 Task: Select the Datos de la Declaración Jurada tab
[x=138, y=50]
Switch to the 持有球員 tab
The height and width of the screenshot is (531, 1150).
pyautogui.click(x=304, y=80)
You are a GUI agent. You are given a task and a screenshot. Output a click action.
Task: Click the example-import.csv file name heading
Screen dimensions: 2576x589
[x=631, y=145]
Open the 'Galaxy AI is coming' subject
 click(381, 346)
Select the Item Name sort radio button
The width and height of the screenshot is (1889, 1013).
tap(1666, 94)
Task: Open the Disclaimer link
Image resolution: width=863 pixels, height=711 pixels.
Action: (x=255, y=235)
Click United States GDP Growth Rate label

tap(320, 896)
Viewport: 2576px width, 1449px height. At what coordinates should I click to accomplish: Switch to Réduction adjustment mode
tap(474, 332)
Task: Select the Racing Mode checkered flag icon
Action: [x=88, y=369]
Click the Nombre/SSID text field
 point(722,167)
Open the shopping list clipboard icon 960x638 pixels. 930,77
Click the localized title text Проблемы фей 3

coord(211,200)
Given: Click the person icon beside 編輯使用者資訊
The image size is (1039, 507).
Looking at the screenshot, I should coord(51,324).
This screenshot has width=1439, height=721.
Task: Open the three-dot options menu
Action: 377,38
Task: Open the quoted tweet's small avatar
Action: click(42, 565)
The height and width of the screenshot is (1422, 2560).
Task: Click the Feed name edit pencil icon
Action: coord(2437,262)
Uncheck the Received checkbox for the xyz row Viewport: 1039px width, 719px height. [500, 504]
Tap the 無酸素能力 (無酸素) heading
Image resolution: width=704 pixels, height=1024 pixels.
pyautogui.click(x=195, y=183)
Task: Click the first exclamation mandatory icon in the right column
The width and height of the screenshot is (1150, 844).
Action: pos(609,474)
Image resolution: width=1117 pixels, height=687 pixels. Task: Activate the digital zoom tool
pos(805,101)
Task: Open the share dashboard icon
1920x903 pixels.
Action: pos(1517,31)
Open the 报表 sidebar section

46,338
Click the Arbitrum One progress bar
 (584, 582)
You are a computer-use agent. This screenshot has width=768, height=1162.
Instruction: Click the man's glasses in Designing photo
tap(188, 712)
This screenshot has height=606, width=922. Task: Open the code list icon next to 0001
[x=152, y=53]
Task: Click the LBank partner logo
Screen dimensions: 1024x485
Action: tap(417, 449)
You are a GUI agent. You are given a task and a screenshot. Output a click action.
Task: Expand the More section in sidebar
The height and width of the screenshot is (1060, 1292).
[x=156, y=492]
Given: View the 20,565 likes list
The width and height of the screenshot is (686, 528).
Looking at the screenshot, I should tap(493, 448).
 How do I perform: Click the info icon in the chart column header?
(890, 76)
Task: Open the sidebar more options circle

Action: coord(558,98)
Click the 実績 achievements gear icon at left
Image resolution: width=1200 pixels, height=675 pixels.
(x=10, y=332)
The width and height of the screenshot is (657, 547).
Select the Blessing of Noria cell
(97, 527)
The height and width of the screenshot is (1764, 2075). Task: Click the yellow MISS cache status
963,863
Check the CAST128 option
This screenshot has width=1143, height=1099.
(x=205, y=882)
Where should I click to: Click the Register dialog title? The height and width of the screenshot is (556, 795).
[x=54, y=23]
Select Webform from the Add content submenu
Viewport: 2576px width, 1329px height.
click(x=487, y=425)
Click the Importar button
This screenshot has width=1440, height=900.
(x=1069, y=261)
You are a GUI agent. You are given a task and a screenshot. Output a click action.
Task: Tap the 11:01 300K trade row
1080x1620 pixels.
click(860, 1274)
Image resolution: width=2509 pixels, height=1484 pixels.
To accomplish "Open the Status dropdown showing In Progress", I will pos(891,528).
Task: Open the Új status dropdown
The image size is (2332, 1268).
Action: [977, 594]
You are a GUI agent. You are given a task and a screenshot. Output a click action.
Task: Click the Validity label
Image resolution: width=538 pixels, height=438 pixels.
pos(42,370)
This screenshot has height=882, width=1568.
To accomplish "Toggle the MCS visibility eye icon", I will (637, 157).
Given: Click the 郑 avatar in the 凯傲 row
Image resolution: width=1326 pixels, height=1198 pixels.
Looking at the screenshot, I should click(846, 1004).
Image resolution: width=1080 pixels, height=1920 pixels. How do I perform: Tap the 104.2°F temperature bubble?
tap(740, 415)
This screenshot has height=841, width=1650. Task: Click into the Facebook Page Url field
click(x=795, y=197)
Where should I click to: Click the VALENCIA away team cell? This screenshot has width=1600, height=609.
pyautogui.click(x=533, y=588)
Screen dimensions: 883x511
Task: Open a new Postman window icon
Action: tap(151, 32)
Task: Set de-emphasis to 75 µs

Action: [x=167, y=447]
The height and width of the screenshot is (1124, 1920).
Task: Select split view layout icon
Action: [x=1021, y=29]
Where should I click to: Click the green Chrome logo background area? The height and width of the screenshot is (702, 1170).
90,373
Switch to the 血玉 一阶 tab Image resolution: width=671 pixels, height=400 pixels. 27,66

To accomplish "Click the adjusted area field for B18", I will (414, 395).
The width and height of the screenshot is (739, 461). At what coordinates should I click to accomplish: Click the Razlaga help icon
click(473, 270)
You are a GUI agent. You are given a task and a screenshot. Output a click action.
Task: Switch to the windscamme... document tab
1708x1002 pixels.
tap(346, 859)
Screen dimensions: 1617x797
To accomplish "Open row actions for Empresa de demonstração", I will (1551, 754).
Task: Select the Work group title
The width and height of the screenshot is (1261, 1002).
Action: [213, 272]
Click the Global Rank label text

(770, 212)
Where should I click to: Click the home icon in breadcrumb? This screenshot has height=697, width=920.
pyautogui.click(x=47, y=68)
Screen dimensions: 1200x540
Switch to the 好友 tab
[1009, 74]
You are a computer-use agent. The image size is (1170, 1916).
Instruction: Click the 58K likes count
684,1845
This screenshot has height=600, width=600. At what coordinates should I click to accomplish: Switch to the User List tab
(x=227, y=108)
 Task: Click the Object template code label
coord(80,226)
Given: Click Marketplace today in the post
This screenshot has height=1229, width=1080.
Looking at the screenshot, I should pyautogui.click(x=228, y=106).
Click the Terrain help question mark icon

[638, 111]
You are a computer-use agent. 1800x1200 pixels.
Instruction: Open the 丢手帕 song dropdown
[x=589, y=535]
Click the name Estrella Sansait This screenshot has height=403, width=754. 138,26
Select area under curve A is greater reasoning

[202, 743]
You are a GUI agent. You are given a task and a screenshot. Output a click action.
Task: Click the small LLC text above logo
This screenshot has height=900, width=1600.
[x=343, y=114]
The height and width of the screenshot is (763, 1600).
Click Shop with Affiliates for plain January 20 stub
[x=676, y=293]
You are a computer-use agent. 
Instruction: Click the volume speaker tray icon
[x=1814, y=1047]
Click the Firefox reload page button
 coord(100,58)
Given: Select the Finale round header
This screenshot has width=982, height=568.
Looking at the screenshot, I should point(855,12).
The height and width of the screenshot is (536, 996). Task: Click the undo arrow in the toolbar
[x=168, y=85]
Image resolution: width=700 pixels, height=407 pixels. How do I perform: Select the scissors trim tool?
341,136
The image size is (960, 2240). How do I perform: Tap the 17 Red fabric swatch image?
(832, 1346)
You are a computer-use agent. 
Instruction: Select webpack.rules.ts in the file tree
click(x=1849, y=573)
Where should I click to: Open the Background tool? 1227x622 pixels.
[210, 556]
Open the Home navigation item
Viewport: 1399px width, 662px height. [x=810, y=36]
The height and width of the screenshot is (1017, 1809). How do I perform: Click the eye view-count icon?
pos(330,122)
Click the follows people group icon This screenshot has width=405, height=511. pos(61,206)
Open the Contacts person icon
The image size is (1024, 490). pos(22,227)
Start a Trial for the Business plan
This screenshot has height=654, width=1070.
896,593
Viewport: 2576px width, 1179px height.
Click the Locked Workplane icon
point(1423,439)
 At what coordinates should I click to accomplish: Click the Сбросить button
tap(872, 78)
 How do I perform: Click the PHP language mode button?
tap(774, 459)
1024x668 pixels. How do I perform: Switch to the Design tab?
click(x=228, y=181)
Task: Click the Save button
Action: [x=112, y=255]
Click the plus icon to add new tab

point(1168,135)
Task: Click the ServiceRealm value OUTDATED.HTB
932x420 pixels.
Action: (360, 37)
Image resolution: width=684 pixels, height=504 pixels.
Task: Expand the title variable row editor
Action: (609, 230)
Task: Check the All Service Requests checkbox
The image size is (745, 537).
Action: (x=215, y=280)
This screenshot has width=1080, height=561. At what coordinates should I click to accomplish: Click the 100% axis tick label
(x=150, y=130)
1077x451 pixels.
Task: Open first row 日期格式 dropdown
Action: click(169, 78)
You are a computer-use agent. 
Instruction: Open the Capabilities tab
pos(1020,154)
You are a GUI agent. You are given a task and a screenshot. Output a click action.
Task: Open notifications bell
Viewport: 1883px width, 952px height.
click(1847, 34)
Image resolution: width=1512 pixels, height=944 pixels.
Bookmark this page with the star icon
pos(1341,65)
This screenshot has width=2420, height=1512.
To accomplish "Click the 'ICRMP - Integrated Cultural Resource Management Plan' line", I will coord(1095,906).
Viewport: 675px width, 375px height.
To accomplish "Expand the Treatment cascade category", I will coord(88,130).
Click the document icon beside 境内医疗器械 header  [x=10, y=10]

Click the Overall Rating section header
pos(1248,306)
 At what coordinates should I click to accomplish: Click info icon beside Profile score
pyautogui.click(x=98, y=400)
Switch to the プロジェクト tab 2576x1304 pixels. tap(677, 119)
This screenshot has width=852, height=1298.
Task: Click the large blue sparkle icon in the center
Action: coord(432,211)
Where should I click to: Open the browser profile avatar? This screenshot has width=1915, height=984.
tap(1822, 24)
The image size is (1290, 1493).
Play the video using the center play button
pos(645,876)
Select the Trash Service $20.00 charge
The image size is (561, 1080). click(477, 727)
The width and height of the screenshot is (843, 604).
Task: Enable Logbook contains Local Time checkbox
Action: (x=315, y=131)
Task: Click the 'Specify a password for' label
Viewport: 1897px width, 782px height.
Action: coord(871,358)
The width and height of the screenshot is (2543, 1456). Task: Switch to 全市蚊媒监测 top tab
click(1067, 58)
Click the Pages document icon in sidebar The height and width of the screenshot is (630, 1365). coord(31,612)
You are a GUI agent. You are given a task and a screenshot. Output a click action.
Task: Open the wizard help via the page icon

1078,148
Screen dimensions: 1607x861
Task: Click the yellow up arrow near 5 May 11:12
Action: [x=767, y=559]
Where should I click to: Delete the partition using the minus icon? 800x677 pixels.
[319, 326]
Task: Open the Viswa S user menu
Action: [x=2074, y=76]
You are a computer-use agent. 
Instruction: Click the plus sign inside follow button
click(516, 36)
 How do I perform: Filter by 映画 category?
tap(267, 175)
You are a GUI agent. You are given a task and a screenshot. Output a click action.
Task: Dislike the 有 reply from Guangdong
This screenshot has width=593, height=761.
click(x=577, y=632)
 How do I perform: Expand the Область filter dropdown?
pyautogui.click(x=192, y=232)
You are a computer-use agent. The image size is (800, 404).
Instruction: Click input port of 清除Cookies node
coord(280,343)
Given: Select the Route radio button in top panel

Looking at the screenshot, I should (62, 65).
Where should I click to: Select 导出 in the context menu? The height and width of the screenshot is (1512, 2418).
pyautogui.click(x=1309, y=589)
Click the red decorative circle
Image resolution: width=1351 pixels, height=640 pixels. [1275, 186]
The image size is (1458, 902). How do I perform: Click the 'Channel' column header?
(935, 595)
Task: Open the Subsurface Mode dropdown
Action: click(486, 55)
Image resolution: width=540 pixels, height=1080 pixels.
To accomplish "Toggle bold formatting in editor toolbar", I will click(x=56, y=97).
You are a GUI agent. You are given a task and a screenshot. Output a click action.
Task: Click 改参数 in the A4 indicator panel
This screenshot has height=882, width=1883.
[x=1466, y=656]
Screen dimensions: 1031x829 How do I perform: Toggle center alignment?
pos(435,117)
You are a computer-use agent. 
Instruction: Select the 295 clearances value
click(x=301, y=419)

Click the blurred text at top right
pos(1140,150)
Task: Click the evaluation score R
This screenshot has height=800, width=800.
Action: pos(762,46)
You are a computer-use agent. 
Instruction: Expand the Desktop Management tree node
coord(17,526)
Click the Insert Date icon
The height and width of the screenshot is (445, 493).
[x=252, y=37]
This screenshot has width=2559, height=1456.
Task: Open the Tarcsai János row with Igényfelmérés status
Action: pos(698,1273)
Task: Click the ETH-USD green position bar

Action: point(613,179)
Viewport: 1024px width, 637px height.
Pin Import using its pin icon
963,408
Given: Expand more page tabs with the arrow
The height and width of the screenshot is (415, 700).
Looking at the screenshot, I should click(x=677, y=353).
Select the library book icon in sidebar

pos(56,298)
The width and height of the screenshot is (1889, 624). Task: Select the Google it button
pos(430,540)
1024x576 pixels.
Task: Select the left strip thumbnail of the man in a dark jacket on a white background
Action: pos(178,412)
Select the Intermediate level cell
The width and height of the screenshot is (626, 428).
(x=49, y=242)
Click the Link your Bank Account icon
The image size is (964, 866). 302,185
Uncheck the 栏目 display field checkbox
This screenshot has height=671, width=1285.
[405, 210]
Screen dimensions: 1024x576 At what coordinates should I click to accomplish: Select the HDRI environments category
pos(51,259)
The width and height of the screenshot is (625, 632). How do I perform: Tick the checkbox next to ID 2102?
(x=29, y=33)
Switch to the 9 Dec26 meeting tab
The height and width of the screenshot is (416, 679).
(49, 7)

──────

- _REQUEST_: Extract the lines of the listing from the one containing "1024x668 pixels. How" through the one containing "pos(1341,65)", inclusive, and reproduce them verbatim.

- _COMPLETE RESPONSE_:
1024x668 pixels. How do I perform: Switch to the Design tab?
click(x=228, y=181)
Task: Click the Save button
Action: [x=112, y=255]
Click the plus icon to add new tab

point(1168,135)
Task: Click the ServiceRealm value OUTDATED.HTB
932x420 pixels.
Action: (360, 37)
Image resolution: width=684 pixels, height=504 pixels.
Task: Expand the title variable row editor
Action: (609, 230)
Task: Check the All Service Requests checkbox
The image size is (745, 537).
Action: (x=215, y=280)
This screenshot has width=1080, height=561. At what coordinates should I click to accomplish: Click the 100% axis tick label
(x=150, y=130)
1077x451 pixels.
Task: Open first row 日期格式 dropdown
Action: click(169, 78)
You are a computer-use agent. 
Instruction: Open the Capabilities tab
pos(1020,154)
You are a GUI agent. You are given a task and a screenshot. Output a click action.
Task: Open notifications bell
Viewport: 1883px width, 952px height.
click(1847, 34)
Image resolution: width=1512 pixels, height=944 pixels.
Bookmark this page with the star icon
pos(1341,65)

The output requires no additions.